:: WHAT TO PRODUCE ::
Quote every passage that appears inside parentheses in the commentary below on quantitative easing and the collateral shortage.

:: EXTRACT TO READ ::
┏━━

Tyler Durden of Zero Hedge claims that any taper in QE will be a response to the collateral shortage — the fact that quantitative easing has stripped an important part of the market’s collateral base for rehypothecation out of the market. With less collateral in the market, there is less of a base for credit creation. The implication here is that quantitative easing is tightening rather than easing credit conditions. The evidence? Breakdown in the Treasuries market resulting in soaring fails-to-deliver and fails-to-receive:
Tyler notes:
Simply put, the main reason the Fed is tapering has nothing to do with the economy and everything to do with the TBAC presentation (rehypothecation and collateral shortages) and that the US is now running smaller deficits!!!
I don’t disagree with this. The ultra-low rate environment (that is still an ultra-low rate environment in spite of the small spike in Treasuries since murmurs of the taper began) on everything from Treasuries to junk bonds is symptomatic of a collateral shortage. Quantitative easing may ease the base money supply (as an anti-deflationary response to the ongoing deflation of the shadow money supply since 2008), but it tightens the supply of collateral.
The evidence on this is clear — expanding government deficits post-2008 did not bridge the gap in securities issuance that the financial crisis and central bank interventions created:
The obvious point, at least to me, is that it seems easier and certainly less Rube Goldberg-esque to fight the collateral shortage by running bigger Federal deficits until private market securities issuance can take its place. Unfortunately quantitative easing itself is something of a Rube Goldberg machine with an extremely convoluted transmission mechanism, and fiscal policy is not part of the Fed’s mandate.
But I am not sure that tightening can fight the collateral shortage at all. The money supply is still shrunken from the pre-crisis peak (much less the pre-crisis trend) even after all the quantitative easing. Yes, many have talked of the Federal Reserve inflating the money supply, but the broadest measures of the money supply are smaller than they were before the quantitative easing even started. This deflation is starting to show up in price trends, with core PCE falling below 1% — its lowest level in history. Simply, without the meagre inflation of the money supply that quantitative easing is providing, steep deflation seems highly likely. I don’t think the Fed can stop.

┗━━

:: GIVEN DATA ::
┏━━

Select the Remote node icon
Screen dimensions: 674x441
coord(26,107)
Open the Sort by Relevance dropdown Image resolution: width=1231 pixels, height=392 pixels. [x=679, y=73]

┗━━

:: RESPONSE TO THE EXERCISE ::
- (rehypothecation and collateral shortages)
- (that is still an ultra-low rate environment in spite of the small spike in Treasuries since murmurs of the taper began)
- (as an anti-deflationary response to the ongoing deflation of the shadow money supply since 2008)
- (much less the pre-crisis trend)